Data shown:
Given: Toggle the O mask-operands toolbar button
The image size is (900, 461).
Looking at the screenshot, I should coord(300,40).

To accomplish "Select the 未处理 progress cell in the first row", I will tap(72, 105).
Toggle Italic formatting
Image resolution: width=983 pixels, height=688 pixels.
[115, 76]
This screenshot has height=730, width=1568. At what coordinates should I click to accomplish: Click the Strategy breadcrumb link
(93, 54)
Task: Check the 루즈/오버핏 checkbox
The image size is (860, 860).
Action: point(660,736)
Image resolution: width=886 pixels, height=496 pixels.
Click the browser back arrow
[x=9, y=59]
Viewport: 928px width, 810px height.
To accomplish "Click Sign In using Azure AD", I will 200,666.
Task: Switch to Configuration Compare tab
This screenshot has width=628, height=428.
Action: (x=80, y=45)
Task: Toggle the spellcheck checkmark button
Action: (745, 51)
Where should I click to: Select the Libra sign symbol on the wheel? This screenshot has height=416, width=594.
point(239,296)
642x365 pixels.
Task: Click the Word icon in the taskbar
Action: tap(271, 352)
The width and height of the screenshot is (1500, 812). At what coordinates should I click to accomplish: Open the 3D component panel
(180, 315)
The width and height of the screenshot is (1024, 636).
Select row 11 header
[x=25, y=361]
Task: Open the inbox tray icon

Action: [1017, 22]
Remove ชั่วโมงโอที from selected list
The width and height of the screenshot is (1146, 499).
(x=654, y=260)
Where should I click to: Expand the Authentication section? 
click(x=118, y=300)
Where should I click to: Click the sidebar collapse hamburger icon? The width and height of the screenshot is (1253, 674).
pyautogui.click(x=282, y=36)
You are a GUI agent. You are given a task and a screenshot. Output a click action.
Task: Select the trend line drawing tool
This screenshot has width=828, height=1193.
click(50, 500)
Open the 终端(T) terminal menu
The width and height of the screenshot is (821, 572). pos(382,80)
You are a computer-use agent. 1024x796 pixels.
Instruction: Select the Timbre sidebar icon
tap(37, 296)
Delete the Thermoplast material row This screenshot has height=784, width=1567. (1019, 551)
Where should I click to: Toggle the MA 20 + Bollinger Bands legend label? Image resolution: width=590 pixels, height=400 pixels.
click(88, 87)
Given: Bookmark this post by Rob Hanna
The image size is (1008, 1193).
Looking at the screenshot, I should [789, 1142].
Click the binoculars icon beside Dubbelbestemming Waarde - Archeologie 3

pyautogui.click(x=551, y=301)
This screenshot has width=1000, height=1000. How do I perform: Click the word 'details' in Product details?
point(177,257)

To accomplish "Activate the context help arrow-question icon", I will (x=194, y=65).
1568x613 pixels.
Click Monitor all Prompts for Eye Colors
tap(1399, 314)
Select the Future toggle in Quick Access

Aim of the task: Would you restate the whole listing word for word?

Reply:
Given: Toggle the O mask-operands toolbar button
The image size is (900, 461).
Looking at the screenshot, I should coord(300,40).

To accomplish "Select the 未处理 progress cell in the first row", I will tap(72, 105).
Toggle Italic formatting
Image resolution: width=983 pixels, height=688 pixels.
[115, 76]
This screenshot has height=730, width=1568. At what coordinates should I click to accomplish: Click the Strategy breadcrumb link
(93, 54)
Task: Check the 루즈/오버핏 checkbox
The image size is (860, 860).
Action: point(660,736)
Image resolution: width=886 pixels, height=496 pixels.
Click the browser back arrow
[x=9, y=59]
Viewport: 928px width, 810px height.
To accomplish "Click Sign In using Azure AD", I will 200,666.
Task: Switch to Configuration Compare tab
This screenshot has width=628, height=428.
Action: (x=80, y=45)
Task: Toggle the spellcheck checkmark button
Action: (745, 51)
Where should I click to: Select the Libra sign symbol on the wheel? This screenshot has height=416, width=594.
point(239,296)
642x365 pixels.
Task: Click the Word icon in the taskbar
Action: tap(271, 352)
The width and height of the screenshot is (1500, 812). At what coordinates should I click to accomplish: Open the 3D component panel
(180, 315)
The width and height of the screenshot is (1024, 636).
Select row 11 header
[x=25, y=361]
Task: Open the inbox tray icon

Action: [1017, 22]
Remove ชั่วโมงโอที from selected list
The width and height of the screenshot is (1146, 499).
(x=654, y=260)
Where should I click to: Expand the Authentication section? 
click(x=118, y=300)
Where should I click to: Click the sidebar collapse hamburger icon? The width and height of the screenshot is (1253, 674).
pyautogui.click(x=282, y=36)
You are a GUI agent. You are given a task and a screenshot. Output a click action.
Task: Select the trend line drawing tool
This screenshot has width=828, height=1193.
click(50, 500)
Open the 终端(T) terminal menu
The width and height of the screenshot is (821, 572). pos(382,80)
You are a computer-use agent. 1024x796 pixels.
Instruction: Select the Timbre sidebar icon
tap(37, 296)
Delete the Thermoplast material row This screenshot has height=784, width=1567. (1019, 551)
Where should I click to: Toggle the MA 20 + Bollinger Bands legend label? Image resolution: width=590 pixels, height=400 pixels.
click(88, 87)
Given: Bookmark this post by Rob Hanna
The image size is (1008, 1193).
Looking at the screenshot, I should [789, 1142].
Click the binoculars icon beside Dubbelbestemming Waarde - Archeologie 3

pyautogui.click(x=551, y=301)
This screenshot has width=1000, height=1000. How do I perform: Click the word 'details' in Product details?
point(177,257)

To accomplish "Activate the context help arrow-question icon", I will (x=194, y=65).
1568x613 pixels.
Click Monitor all Prompts for Eye Colors
tap(1399, 314)
Select the Future toggle in Quick Access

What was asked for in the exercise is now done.